Write a shell script to grab stock history data using wget

Source: Internet
Author: User

Today, big data boss gave me a task-grabbing stock history data. As a wget, I looked for it on the Internet and found that it was really a very powerful Linux download tool. I have been deeply shocked. The following is a description of some of today's processes, or more bumpy.

First, I use the company's existing stock data to query all stock codes and import them locally using hive:

" Use stock;select distinct secucode from T_stock_tick_shsz where type= ' sz '; " >>"usestock;select distinct secucode from T_stock_tick_shsz where type= ' sh '; " >> sh_secucode.txt

PS: The above step, because of a small problem--start without keyword distinct, resulting in late crawl data caught a lot of duplicate stock code data.

Just started to lazy, want to paste wget a sentence, but the stock code too much, so write the script, Shell script is as follows:

#下载上海交易所股票历史记录 #!/bin/bash
forIinch' Cat sh_secucode.txt ' Dowget--user-agent="mozilla/5.0 (Windows; U Windows NT 6.1; En-US) applewebkit/534.16 (khtml, like Gecko) chrome/10.0.648.204 safari/534.16" -NV--tries=5--timeout=5-o/home/bigdata/script/zj/sh_history/history_data/$I. csv http://quotes.money.163.com/service/chddata.html?code=0$i&end=20130430sleep 1s done #下载深圳交易所股票历史记录 #!/bin/Bash forIinch' Cat sz_secucode.txt ' Dowget--user-agent="mozilla/5.0 (Windows; U Windows NT 5.1; En-us; rv:1.9.2.3) gecko/20100401 firefox/3.6.3 (. NET CLR 3.5.30729)" -NV--tries=5--timeout=5-o/home/bigdata/script/zj/sz_history/history_data/$I. csv http://quotes.money.163.com/service/chddata.html?code=1$i&end=20130430sleep 1s done

PS: Say the above code, why the wget have user-agent this parameter?

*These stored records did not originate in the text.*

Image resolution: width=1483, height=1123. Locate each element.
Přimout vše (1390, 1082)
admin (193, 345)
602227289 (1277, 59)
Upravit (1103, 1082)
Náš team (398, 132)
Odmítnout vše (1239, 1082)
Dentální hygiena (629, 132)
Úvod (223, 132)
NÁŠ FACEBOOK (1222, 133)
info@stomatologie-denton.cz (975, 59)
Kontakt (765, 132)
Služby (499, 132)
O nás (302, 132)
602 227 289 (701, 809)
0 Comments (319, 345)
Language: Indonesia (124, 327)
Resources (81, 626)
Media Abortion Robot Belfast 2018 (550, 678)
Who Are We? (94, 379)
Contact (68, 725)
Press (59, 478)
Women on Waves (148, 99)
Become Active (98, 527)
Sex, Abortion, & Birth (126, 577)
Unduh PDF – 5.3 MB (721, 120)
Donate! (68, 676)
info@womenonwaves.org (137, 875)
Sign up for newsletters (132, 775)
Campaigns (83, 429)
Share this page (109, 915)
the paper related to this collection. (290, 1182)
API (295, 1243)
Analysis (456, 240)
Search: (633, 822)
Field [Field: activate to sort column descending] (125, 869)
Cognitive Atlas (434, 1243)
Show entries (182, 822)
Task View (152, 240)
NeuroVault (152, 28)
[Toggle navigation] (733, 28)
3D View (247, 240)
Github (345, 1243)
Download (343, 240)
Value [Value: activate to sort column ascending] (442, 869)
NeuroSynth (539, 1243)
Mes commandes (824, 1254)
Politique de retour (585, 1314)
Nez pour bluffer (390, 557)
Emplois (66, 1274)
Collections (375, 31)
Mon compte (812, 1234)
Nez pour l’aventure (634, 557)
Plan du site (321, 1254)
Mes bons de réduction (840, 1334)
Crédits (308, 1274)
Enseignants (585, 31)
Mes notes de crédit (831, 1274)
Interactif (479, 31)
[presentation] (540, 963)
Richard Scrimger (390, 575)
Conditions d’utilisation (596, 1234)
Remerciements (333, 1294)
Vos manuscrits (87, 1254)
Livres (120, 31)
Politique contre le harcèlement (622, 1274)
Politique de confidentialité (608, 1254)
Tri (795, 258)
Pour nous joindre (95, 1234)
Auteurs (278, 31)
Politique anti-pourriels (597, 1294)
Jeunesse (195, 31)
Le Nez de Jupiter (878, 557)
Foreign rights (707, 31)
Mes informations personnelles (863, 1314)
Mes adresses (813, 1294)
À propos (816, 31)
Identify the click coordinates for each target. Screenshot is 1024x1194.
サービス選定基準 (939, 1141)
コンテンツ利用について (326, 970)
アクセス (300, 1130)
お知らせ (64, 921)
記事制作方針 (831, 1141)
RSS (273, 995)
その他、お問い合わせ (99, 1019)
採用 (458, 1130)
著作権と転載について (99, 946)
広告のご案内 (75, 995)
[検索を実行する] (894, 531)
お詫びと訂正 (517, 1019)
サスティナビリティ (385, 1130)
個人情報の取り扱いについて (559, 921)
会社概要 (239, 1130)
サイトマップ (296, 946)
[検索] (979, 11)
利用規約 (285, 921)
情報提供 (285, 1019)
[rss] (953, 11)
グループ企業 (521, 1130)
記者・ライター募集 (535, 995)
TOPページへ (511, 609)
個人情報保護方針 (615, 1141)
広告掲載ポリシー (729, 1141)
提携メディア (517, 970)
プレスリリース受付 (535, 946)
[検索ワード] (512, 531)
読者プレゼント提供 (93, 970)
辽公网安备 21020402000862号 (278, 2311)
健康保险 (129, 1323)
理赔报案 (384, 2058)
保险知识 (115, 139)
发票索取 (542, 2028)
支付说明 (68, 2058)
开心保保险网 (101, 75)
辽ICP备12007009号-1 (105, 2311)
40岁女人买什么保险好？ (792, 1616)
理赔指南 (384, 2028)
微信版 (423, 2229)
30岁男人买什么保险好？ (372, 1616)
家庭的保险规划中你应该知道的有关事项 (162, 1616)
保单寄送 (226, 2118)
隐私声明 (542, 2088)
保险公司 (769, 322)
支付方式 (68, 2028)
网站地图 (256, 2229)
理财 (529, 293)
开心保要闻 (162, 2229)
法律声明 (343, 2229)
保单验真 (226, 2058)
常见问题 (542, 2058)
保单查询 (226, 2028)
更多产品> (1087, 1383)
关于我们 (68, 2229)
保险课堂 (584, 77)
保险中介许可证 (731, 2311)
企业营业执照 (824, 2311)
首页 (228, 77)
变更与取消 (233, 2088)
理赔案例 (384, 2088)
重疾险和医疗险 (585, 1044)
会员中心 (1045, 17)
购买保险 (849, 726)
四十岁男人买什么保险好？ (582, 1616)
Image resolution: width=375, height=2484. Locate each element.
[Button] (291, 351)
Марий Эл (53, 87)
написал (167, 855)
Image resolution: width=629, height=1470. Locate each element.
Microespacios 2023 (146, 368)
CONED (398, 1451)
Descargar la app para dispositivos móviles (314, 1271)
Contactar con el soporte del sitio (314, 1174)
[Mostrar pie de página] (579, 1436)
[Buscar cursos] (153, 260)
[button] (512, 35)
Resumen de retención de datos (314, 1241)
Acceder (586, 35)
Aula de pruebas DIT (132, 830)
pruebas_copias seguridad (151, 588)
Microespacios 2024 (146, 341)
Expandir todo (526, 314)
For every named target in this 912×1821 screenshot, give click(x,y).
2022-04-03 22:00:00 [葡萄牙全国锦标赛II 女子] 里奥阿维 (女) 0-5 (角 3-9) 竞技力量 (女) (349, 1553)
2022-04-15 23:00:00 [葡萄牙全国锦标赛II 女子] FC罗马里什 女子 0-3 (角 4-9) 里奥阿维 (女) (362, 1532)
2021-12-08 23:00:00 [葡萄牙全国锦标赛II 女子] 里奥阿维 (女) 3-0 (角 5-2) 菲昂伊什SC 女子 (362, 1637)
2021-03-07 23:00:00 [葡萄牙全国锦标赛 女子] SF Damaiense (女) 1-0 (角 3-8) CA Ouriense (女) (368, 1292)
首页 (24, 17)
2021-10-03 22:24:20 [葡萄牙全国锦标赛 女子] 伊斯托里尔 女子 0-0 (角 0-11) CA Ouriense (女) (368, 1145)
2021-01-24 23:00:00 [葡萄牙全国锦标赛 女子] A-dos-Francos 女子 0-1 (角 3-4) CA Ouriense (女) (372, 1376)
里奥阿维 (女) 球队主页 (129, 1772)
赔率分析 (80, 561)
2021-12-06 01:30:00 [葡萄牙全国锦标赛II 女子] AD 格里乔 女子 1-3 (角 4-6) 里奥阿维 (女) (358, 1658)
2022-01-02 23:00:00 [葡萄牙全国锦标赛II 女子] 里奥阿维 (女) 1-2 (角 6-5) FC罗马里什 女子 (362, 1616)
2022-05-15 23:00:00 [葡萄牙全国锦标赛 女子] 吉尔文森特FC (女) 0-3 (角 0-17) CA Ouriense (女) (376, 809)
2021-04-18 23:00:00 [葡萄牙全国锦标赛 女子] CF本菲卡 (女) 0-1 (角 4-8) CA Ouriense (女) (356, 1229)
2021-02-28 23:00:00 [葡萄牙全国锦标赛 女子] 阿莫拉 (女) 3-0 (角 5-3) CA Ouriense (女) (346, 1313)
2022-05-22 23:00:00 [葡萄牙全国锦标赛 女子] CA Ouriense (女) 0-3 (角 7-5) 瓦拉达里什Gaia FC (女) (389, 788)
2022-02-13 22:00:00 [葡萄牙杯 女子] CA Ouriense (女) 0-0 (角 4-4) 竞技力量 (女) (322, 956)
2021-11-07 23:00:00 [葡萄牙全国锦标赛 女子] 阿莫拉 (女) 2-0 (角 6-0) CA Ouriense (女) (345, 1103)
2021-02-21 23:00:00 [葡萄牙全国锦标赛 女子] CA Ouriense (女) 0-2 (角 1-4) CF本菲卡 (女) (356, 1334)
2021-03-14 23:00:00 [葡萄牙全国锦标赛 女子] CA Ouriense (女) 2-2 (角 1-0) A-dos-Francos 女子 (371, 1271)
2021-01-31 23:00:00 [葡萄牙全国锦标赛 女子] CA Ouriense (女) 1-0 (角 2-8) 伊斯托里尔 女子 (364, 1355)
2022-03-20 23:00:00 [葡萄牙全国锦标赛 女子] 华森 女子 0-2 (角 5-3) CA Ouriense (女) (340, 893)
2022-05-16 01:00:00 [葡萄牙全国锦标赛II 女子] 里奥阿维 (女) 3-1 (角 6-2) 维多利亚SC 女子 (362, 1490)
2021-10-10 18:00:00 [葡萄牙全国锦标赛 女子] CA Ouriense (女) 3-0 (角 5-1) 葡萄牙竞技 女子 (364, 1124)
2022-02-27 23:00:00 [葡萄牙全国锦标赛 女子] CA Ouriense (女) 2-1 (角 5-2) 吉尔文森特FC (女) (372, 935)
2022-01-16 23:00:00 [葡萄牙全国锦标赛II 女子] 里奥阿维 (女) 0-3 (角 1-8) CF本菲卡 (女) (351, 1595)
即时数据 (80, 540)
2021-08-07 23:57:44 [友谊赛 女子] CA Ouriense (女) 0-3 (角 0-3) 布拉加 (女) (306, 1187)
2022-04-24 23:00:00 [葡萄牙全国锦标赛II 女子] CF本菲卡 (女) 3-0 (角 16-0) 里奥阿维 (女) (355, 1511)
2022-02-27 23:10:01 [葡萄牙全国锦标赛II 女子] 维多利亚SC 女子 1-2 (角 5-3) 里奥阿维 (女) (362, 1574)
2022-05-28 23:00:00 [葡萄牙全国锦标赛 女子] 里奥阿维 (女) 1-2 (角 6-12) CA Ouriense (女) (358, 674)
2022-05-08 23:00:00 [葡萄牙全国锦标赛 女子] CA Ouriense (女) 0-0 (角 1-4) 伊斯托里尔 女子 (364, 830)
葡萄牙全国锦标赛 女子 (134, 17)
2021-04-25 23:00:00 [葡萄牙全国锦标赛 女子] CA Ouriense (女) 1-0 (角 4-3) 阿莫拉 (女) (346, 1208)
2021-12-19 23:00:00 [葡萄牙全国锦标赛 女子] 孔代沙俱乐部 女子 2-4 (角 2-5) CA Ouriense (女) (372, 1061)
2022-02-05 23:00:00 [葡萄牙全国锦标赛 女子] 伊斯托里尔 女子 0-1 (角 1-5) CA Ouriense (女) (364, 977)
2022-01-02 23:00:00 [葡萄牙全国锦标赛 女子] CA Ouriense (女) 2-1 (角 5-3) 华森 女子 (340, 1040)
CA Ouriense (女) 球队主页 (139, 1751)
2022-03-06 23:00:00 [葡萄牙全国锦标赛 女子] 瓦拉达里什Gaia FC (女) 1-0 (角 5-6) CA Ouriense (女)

The students who have played reptiles must know, when you frequently download a website, this site will recognize that this is a crawler, so you have to refuse to download the resources of his home, so to set up a proxy, disguised as a browser to download files, so the probability of being found to laugh. And why do you want to add a sleep? This is because it is possible to have files that are larger and may be suspended after a few milliseconds without downloading. Of course, every file on my side is hundreds of k, so 1s is enough.

Finally, run the script, write this article, the script is still running, hope smooth! O (∩_∩) o

Write a shell script to grab stock history data using wget

Related Article

Contact Us

The content source of this page is from Internet, which doesn't represent Alibaba Cloud's opinion; products and services mentioned on that page don't have any relationship with Alibaba Cloud. If the content of the page makes you feel confusing, please write us an email, we will handle the problem within 5 days after receiving your email.

If you find any instances of plagiarism from the community, please send an email to: info-contact@alibabacloud.com and provide relevant evidence. A staff member will contact you within 5 working days.

A Free Trial That Lets You Build Big!

Start building with 50+ products and up to 12 months usage for Elastic Compute Service

  • Sales Support

    1 on 1 presale consultation

  • After-Sales Support

    24/7 Technical Support 6 Free Tickets per Quarter Faster Response

  • Alibaba Cloud offers highly flexible support services tailored to meet your exact needs.